Publishing the driver
Once the driver feels good locally, spend ten extra minutes making it a crate other people will trust.
Cargo metadata
Start with the basics in Cargo.toml:
[package]
name = "tmp102"
version = "0.1.0"
edition = "2024"
description = "embedded-hal driver for the TMP102 I2C temperature sensor"
license = "MIT OR Apache-2.0"
repository = "https://github.com/OpenDevicePartnership/pico-de-gallo"
categories = ["embedded", "hardware-support", "no-std"]
keywords = ["tmp102", "temperature", "sensor", "i2c", "embedded-hal"]
If the crate is no_std, say so clearly in the README and crate docs.
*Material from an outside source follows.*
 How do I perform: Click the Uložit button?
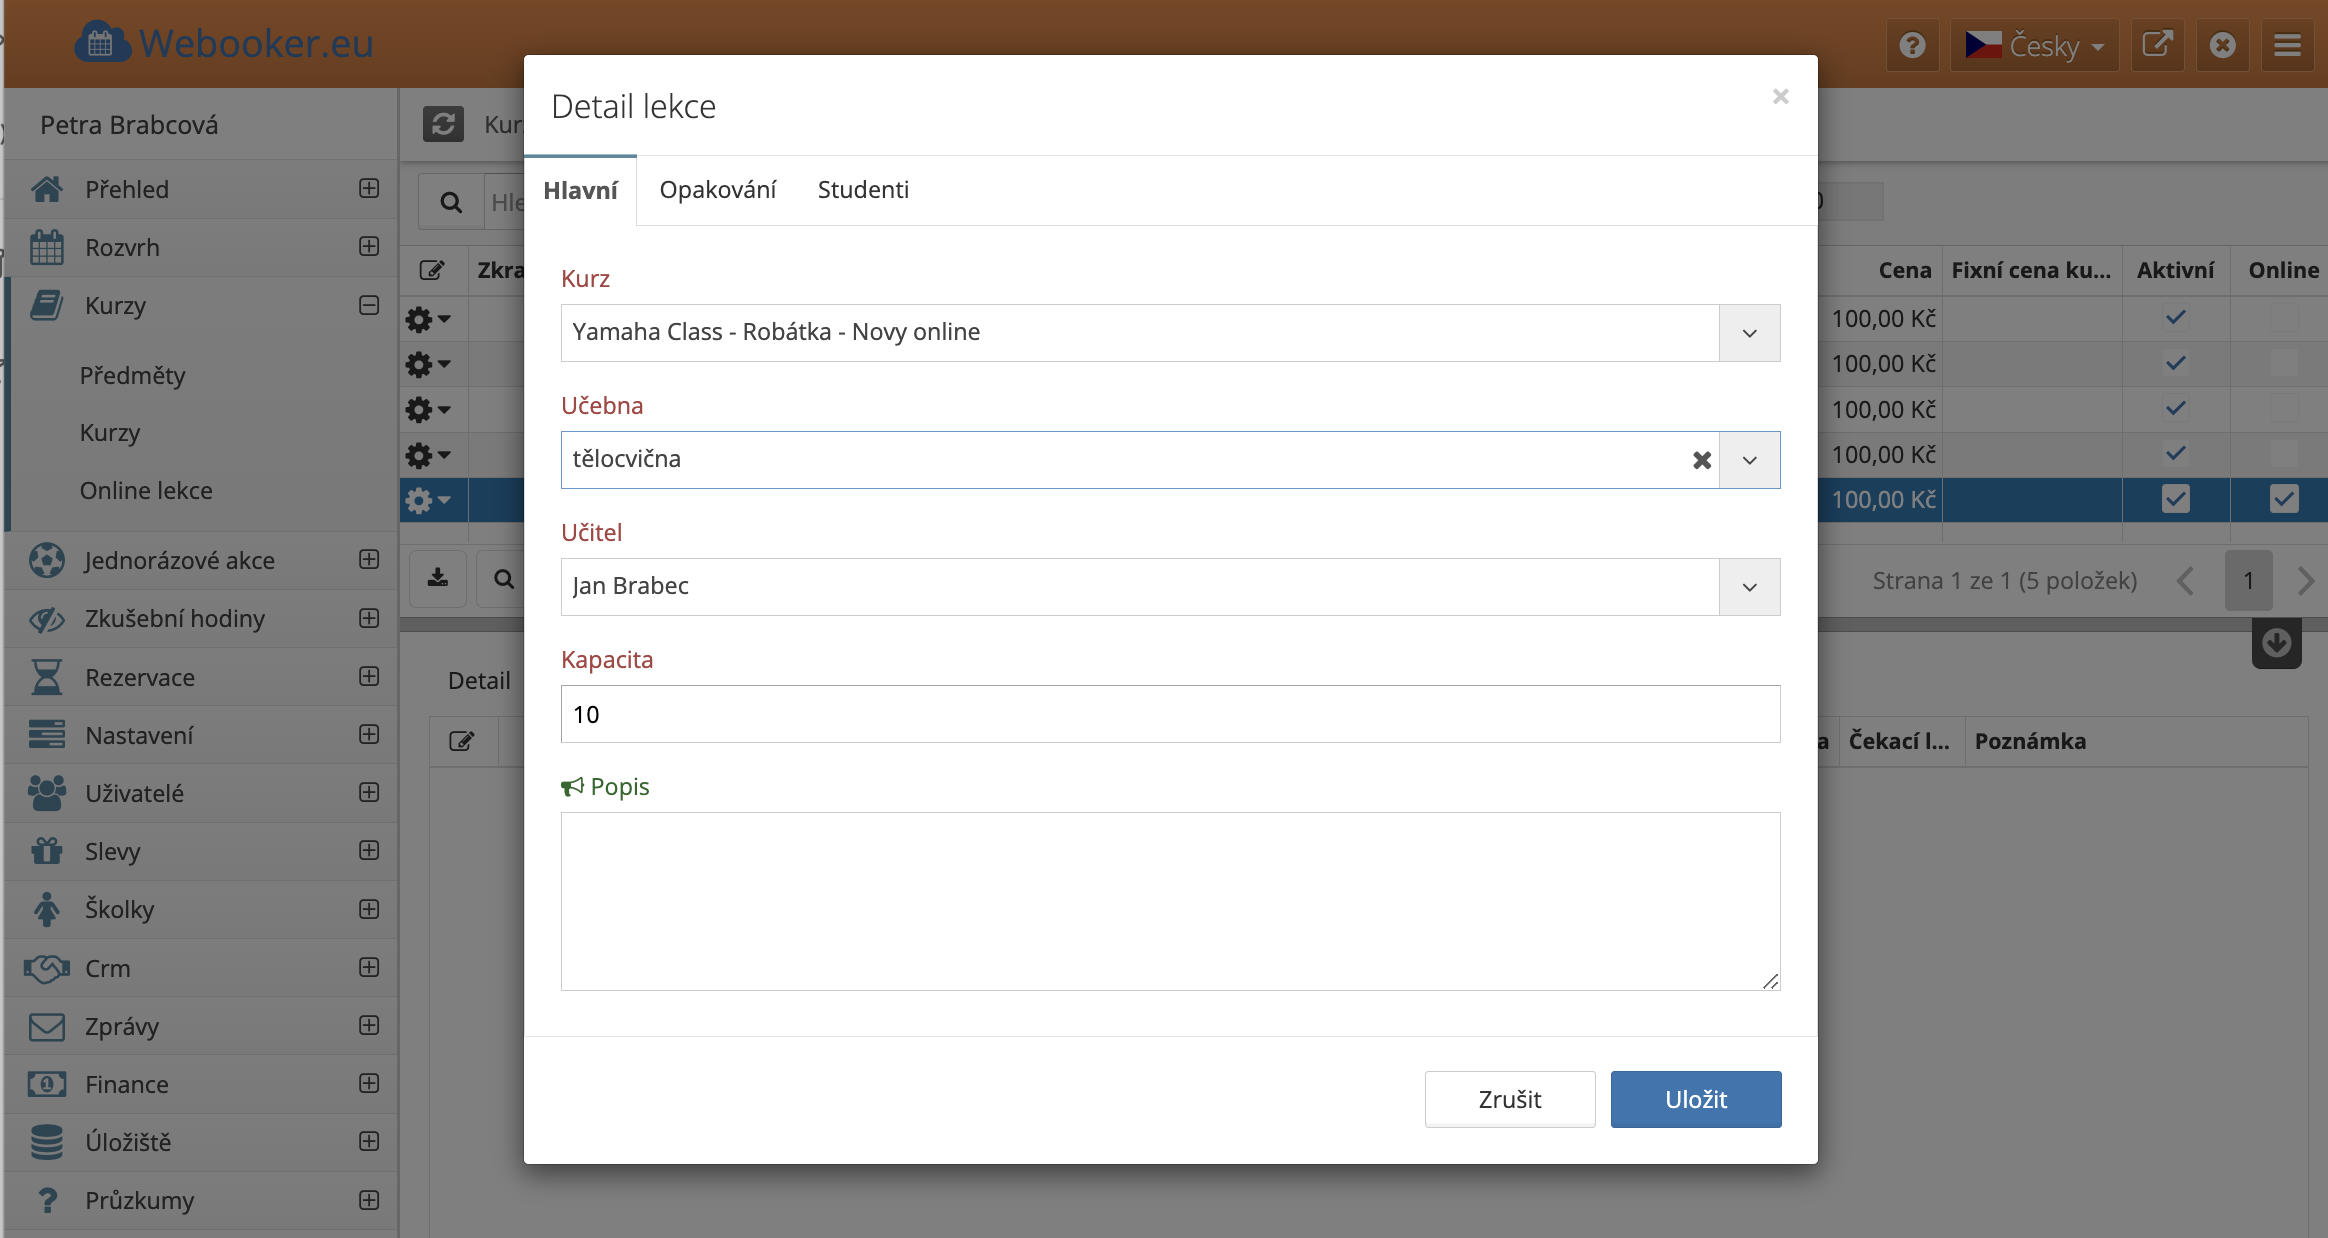[1695, 1099]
If async support is optional, document the feature flag right next to the
first example.
docs.rs
If your docs need specific features enabled, tell docs.rs explicitly:
[package.metadata.docs.rs]
all-features = false
features = ["async"]
rustdoc-args = ["--cfg", "docsrs"]
That avoids the common “works locally, missing items on docs.rs” trap.
README essentials
At minimum, include:
- what the device is
- which traits the crate implements or expects
- a blocking example
- an async example if you support one
- feature flags
- wiring or address-selection notes for
A0
For this driver, also mention that pico-de-gallo-hal is only used for
examples and tests; it should stay in [dev-dependencies] so downstream
users do not pay for it.
Optional defmt support
If you want the crate to fit nicely into embedded firmware projects,
optional defmt support is a nice touch:
- gate it behind a feature
- make the dependency optional
- keep the default feature set small
Release hygiene
Two last bits of boring professionalism matter a lot:
- keep a
CHANGELOG.md - follow semver when you change the public API
Small drivers live a long time. A clean README, useful crate metadata, and predictable releases do more for adoption than one more clever type.